His professional activities have led him to the Philadelphia, PA, area with Elf Atochem, which became Cerexagri, then part of United Phosphorus, and then JRF America. These last endeavors have entertained him for the past 16 years. Most recently, Rod has joined Critical Path Services, LLC, a Knoell Company (with multiple locations including PA and NC). Each day holds the opportunity to learn something new and to make a positive difference.

Rod’s involvement within the American Chemical Society began in earnest within the Central North Carolina Section (CNC). Excellent program initiatives, such as the Academic-Industrial-Matrix (AIM), sparked a lifelong devotion to the service that ACS provides to individuals and the overall community. On the local front, Rod has had the privilege to serve as secretary, treasurer, vice-chair, and chair of the CNC Section, as well as on the board of managers and as secretary for the Chemical Society of Washington, the Washinton, DC, section of ACS. At various times, he has served as membership chair, regional meeting committee chair, editor, and in other various local ACS activities. On the national front, Rod has been active in the Division of Agricultural Chemicals (AGRO) for the past 36 years. He has served as membership chair, vice chair, program chair, and chair. Currently, Rod is an AGRO Councilor, on the Divisional Activities Committee (DAC), chair of the Technical Programming and Collaboration Subcommittee, chair of the Divisional Officers Caucus (DOC), co-chair of the DAC-IAC working group, and on the editorial board of the Journal of Agricultural and Food Chemistry.

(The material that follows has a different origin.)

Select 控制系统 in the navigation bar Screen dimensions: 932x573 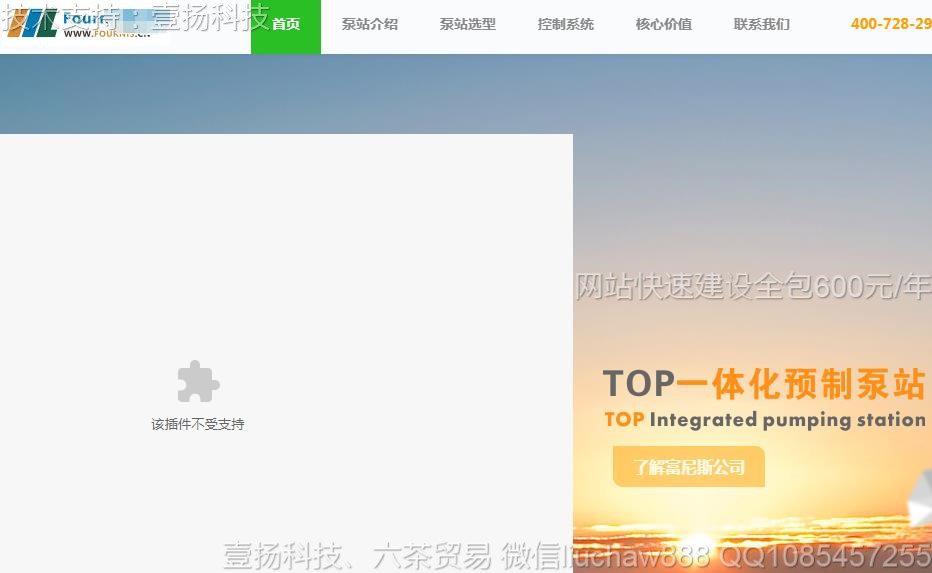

Rod is very humbled and greatly honored to have been selected as an ACS Fellow in the class of 2015. Although nomination for the ACS Fellow award came from the Divisional Activities Committee, AGRO is proud to claim him as our own. To be able to work and serve with such a wonderful group as the ACS family is a very special privilege. He hopes that he can live up to the superb examples shown by the current ACS Fellows whom he now proudly joins.